> Consignes:
1. D'après la lettre de Leipzig, de quel duché les Autrichiens doivent-ils bientôt prendre possession ?
2. Rédigez la suite de la lettre de Leipzig après sa dernière phrase, en conservant son ton.

Leipzig, 11 décembre 1762.



Madame,

Je reconnais votre bonté et votre indulgence, mon adorable duchesse; c'est elle qui m'enhardit, et qui m'en rend quelquefois très-indigne. La seule qualité que j'aie est d'avoir un instinct qui connaît le mérite, et une âme qui honore la vertu. Voilà ce qui m'a subjugué dès que j'ai eu le bonheur de vous connaître, et voilà ce qui m'attache à votre personne pour la vie. Hélas! madame, un mot que j'ai lâché en passant vous a donné de l'ouvrage plus qu'il n'en fallait. Que je me repens d'avoir lâché ce mot! Pour vous donner une idée de ma situation vis-à-vis de l'Angleterre, vous saurez, madame, que nos traités sont bien différents de la conduite que le ministère britannique tient actuellement envers moi. Il y était stipulé de ne faire ni paix ni trêve sans le consentement de ses alliés. Le reste roulait sur une garantie solennelle et réciproque de toutes nos possessions. J'ai été le seul des alliés de l'Angleterre dont elle sacrifie les intérêts, car les Autrichiens vont se mettre incessamment en possession du duché de Clèves; même M. Bute négocie de tous côtés pour me susciter des ennemis, et pour m'obliger à faire une paix humiliante et désavantageuse. Vous ne sauriez dire des vérités aussi dures à la princesse de Galles sans qu'elle s'en choque; ainsi je crois que le meilleur est de n'en point parler, d'autant plus que les intérêts de l'Allemagne et ceux de la religion protestante sont des arguments dont ce maudit Bute ne fait aucun cas. Il a même déclaré qu'il fallait établir pour principe que l'Angleterre devait en toute occasion sacrifier ses alliés aux intérêts nationaux. Après cela, madame, que nous reste-t-il à dire, sinon que, en renonçant aux sentiments d'honneur et de bonne foi, un traître peut commettre des perfidies sans en rougir, à l'abri de l'impunité dont il jouit par ses charges?

> Enregistrements fournis:

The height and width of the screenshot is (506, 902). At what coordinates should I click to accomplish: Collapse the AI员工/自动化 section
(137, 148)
==
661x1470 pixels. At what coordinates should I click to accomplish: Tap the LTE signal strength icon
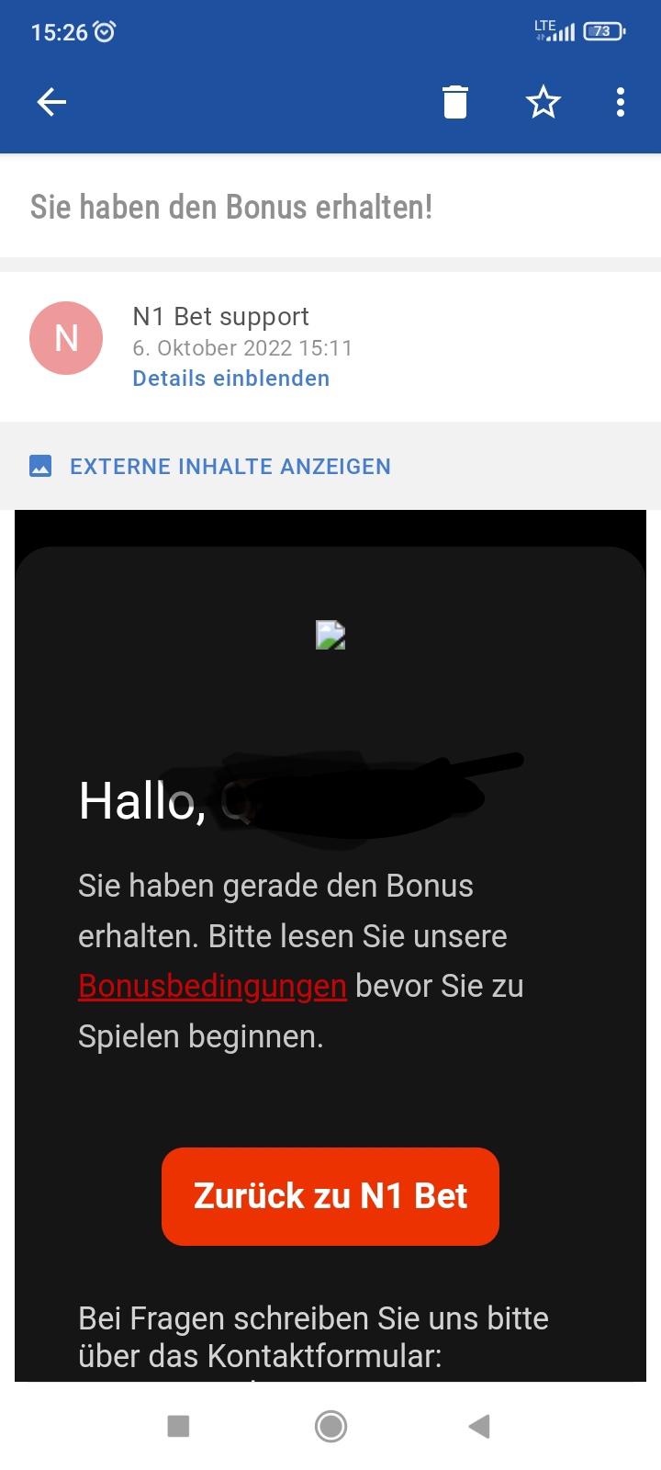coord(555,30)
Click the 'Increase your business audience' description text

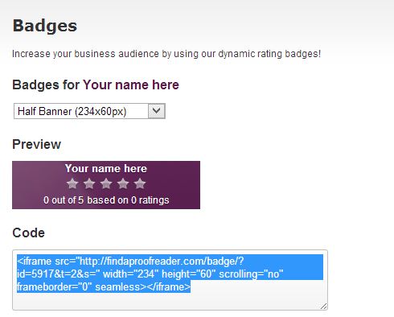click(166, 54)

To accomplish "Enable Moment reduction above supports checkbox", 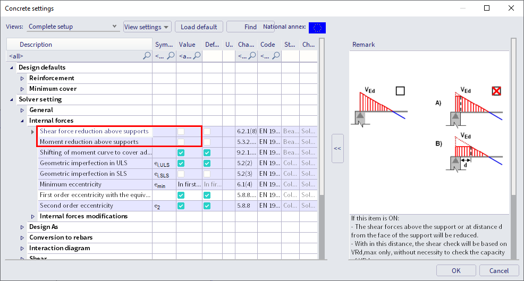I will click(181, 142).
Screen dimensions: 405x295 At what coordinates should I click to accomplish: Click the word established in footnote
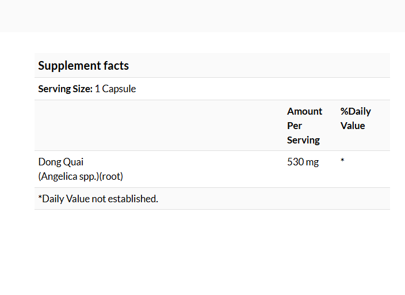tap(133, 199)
--
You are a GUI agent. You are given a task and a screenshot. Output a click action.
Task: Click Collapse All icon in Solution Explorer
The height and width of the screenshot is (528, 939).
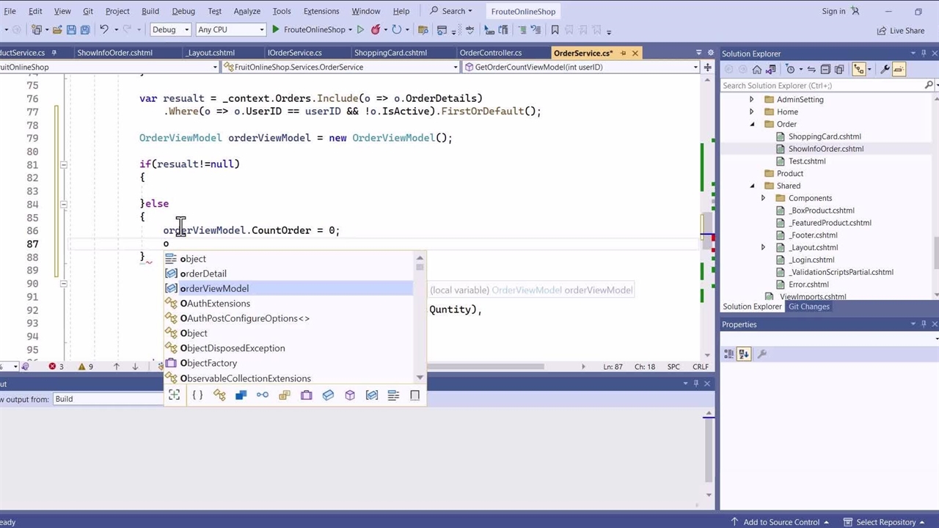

> Réponses attendues:
1. Du duché de Clèves.

2.
<233>J'ai ensuite examiné ici les affaires de Thuringe. Les états doivent, madame, de l'année 1760, quatre cent mille écus de contribution, et cent cinquante mille écus à un marchand qui s'est chargé de leurs livraisons. On a relâché quelques otages sur leur parole, qui, au lieu de se reproduire après les citations qui leur ont été faites, se sont éclipsés. Tant de duplicité et de mauvaise foi de la part de ces Saxons m'interdit toute voie de douceur, d'autant plus que l'objet qui est à leur charge est considérable, que nous sommes pauvres et ruinés, et qu'il faut chaque jour fournir aux dépenses, qui augmentent au lieu de diminuer. Je me rappelle cent fois cette lettre qu'on connaît de Henri IV, où il mande à un de ses amis de lui faire avoir de l'argent, parce que son pourpoint est déchiré, qu'il n'a plus ni selle ni cheval, et que ses serviteurs exigent de lui leur paye, qu'il ne sait comment leur fournir. On ne sent ces choses que lorsqu'on se trouve dans un cas pareil, et l'on se trouve presque réduit, comme saint Crépin, à voler le cuir pour donner des souliers aux pauvres. Voilà, madame, la source de bien des procédés et des mauvaises manœuvres où je suis réduit par les lois d'une nécessité impérieuse. Une suite de fatalités m'a mis dans cette situation fâcheuse et violente. Il n'est pas aisé de s'en tirer, quoique j'y travaille de tout mon pouvoir. Je sais, ma chère duchesse, que je ne risque rien en vous parlant avec cette franchise, car, dans la situation où je suis, il convient de ne faire remarquer aucun embarras, et même d'affecter d'avoir des ressources pour soutenir la gageure contre tout le monde.

Je vous demande mille pardons de vous avoir entretenue si longtemps sur des matières désagréables qui me touchent beaucoup, à la vérité, mais qui ne sont guère convenables quand on écrit à une princesse respectable à laquelle il y aurait cent autres choses à dire. Ma franchise déplacée, l'ennui que vous causera, madame, cette lettre, enfin ce qu'il y a de trop peu courtois dans ma conduite, tout<234> cela est la suite de votre trop grande indulgence. Cependant je vous promets, madame, que je n'en abuserai jamais, et que personne n'est avec plus de reconnaissance ni avec une plus haute estime que,



Madame,

de Votre Altesse
le très-fidèle cousin, ami et serviteur,
Federic.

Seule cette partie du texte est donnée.